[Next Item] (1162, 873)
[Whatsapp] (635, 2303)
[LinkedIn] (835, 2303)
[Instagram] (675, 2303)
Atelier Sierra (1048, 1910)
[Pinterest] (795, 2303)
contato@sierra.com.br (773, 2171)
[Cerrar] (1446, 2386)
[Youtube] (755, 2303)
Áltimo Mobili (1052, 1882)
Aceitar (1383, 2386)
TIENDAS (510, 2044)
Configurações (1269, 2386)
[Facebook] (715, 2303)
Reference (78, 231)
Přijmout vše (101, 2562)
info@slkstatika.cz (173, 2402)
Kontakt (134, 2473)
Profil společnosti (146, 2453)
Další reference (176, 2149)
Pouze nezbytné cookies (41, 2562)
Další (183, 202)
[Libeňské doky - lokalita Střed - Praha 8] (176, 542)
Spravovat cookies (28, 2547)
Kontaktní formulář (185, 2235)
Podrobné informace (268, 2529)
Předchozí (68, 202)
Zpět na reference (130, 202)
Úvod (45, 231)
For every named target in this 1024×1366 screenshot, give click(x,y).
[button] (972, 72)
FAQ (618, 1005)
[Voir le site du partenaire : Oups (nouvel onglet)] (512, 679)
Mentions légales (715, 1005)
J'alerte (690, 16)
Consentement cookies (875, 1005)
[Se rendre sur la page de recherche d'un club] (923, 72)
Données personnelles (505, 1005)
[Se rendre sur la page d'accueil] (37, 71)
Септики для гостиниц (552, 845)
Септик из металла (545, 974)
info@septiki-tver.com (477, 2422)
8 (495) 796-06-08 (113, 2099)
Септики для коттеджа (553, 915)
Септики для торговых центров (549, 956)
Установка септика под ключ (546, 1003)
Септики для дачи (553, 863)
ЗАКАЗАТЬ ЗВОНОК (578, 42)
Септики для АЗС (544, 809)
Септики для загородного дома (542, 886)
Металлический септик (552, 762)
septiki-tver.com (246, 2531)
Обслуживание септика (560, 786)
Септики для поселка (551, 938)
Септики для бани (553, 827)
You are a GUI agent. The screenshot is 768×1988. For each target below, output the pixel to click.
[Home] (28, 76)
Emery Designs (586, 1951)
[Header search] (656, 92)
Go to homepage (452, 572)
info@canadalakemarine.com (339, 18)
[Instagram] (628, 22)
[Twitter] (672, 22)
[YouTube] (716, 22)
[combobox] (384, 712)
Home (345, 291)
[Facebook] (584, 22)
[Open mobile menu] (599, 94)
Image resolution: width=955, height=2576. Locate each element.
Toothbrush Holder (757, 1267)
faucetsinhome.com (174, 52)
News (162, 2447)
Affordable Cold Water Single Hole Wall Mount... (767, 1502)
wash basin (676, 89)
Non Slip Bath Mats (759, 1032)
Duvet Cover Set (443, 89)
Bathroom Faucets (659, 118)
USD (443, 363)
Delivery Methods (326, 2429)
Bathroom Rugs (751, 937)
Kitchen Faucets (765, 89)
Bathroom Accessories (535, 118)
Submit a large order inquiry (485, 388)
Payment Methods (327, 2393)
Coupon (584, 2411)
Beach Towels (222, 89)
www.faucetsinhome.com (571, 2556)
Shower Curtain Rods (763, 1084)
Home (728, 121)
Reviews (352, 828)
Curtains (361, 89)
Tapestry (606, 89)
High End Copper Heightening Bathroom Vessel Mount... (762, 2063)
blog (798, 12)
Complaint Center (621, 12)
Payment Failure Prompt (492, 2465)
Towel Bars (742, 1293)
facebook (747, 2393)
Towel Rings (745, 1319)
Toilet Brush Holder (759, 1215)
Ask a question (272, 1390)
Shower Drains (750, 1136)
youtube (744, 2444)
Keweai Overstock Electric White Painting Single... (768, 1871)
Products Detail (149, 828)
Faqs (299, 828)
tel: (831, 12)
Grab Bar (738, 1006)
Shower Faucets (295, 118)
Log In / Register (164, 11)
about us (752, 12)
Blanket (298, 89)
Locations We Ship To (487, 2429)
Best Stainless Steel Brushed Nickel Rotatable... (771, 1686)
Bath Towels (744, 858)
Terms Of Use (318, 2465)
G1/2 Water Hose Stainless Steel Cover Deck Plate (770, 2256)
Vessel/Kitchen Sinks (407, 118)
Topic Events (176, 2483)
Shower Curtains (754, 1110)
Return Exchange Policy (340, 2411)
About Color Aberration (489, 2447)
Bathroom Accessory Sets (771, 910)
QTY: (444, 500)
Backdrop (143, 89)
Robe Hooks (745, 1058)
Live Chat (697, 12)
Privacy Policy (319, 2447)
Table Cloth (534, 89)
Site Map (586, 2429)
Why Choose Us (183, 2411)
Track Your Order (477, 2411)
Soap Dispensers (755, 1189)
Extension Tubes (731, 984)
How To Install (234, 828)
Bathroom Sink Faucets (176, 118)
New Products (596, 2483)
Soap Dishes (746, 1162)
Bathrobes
-------
_Your objective_.
When you answer, output all of the material exactly as it appears above.

_Answer area_.
[Next Item] (1162, 873)
[Whatsapp] (635, 2303)
[LinkedIn] (835, 2303)
[Instagram] (675, 2303)
Atelier Sierra (1048, 1910)
[Pinterest] (795, 2303)
contato@sierra.com.br (773, 2171)
[Cerrar] (1446, 2386)
[Youtube] (755, 2303)
Áltimo Mobili (1052, 1882)
Aceitar (1383, 2386)
TIENDAS (510, 2044)
Configurações (1269, 2386)
[Facebook] (715, 2303)
Reference (78, 231)
Přijmout vše (101, 2562)
info@slkstatika.cz (173, 2402)
Kontakt (134, 2473)
Profil společnosti (146, 2453)
Další reference (176, 2149)
Pouze nezbytné cookies (41, 2562)
Další (183, 202)
[Libeňské doky - lokalita Střed - Praha 8] (176, 542)
Spravovat cookies (28, 2547)
Kontaktní formulář (185, 2235)
Podrobné informace (268, 2529)
Předchozí (68, 202)
Zpět na reference (130, 202)
Úvod (45, 231)
For every named target in this 1024×1366 screenshot, give click(x,y).
[button] (972, 72)
FAQ (618, 1005)
[Voir le site du partenaire : Oups (nouvel onglet)] (512, 679)
Mentions légales (715, 1005)
J'alerte (690, 16)
Consentement cookies (875, 1005)
[Se rendre sur la page de recherche d'un club] (923, 72)
Données personnelles (505, 1005)
[Se rendre sur la page d'accueil] (37, 71)
Септики для гостиниц (552, 845)
Септик из металла (545, 974)
info@septiki-tver.com (477, 2422)
8 (495) 796-06-08 (113, 2099)
Септики для коттеджа (553, 915)
Септики для торговых центров (549, 956)
Установка септика под ключ (546, 1003)
Септики для дачи (553, 863)
ЗАКАЗАТЬ ЗВОНОК (578, 42)
Септики для АЗС (544, 809)
Септики для загородного дома (542, 886)
Металлический септик (552, 762)
septiki-tver.com (246, 2531)
Обслуживание септика (560, 786)
Септики для поселка (551, 938)
Септики для бани (553, 827)
You are a GUI agent. The screenshot is 768×1988. For each target below, output the pixel to click.
[Home] (28, 76)
Emery Designs (586, 1951)
[Header search] (656, 92)
Go to homepage (452, 572)
info@canadalakemarine.com (339, 18)
[Instagram] (628, 22)
[Twitter] (672, 22)
[YouTube] (716, 22)
[combobox] (384, 712)
Home (345, 291)
[Facebook] (584, 22)
[Open mobile menu] (599, 94)
Image resolution: width=955, height=2576. Locate each element.
Toothbrush Holder (757, 1267)
faucetsinhome.com (174, 52)
News (162, 2447)
Affordable Cold Water Single Hole Wall Mount... (767, 1502)
wash basin (676, 89)
Non Slip Bath Mats (759, 1032)
Duvet Cover Set (443, 89)
Bathroom Faucets (659, 118)
USD (443, 363)
Delivery Methods (326, 2429)
Bathroom Rugs (751, 937)
Kitchen Faucets (765, 89)
Bathroom Accessories (535, 118)
Submit a large order inquiry (485, 388)
Payment Methods (327, 2393)
Coupon (584, 2411)
Beach Towels (222, 89)
www.faucetsinhome.com (571, 2556)
Shower Curtain Rods (763, 1084)
Home (728, 121)
Reviews (352, 828)
Curtains (361, 89)
Tapestry (606, 89)
High End Copper Heightening Bathroom Vessel Mount... (762, 2063)
blog (798, 12)
Complaint Center (621, 12)
Payment Failure Prompt (492, 2465)
Towel Bars (742, 1293)
facebook (747, 2393)
Towel Rings (745, 1319)
Toilet Brush Holder (759, 1215)
Ask a question (272, 1390)
Shower Drains (750, 1136)
youtube (744, 2444)
Keweai Overstock Electric White Painting Single... (768, 1871)
Products Detail (149, 828)
Faqs (299, 828)
tel: (831, 12)
Grab Bar (738, 1006)
Shower Faucets (295, 118)
Log In / Register (164, 11)
about us (752, 12)
Blanket (298, 89)
Locations We Ship To (487, 2429)
Best Stainless Steel Brushed Nickel Rotatable... (771, 1686)
Bath Towels (744, 858)
Terms Of Use (318, 2465)
G1/2 Water Hose Stainless Steel Cover Deck Plate (770, 2256)
Vessel/Kitchen Sinks (407, 118)
Topic Events (176, 2483)
Shower Curtains (754, 1110)
Return Exchange Policy (340, 2411)
About Color Aberration (489, 2447)
Bathroom Accessory Sets (771, 910)
QTY: (444, 500)
Backdrop (143, 89)
Robe Hooks (745, 1058)
Live Chat (697, 12)
Privacy Policy (319, 2447)
Table Cloth (534, 89)
Site Map (586, 2429)
Why Choose Us (183, 2411)
Track Your Order (477, 2411)
Soap Dispensers (755, 1189)
Extension Tubes (731, 984)
How To Install (234, 828)
Bathroom Sink Faucets (176, 118)
New Products (596, 2483)
Soap Dishes (746, 1162)
Bathrobes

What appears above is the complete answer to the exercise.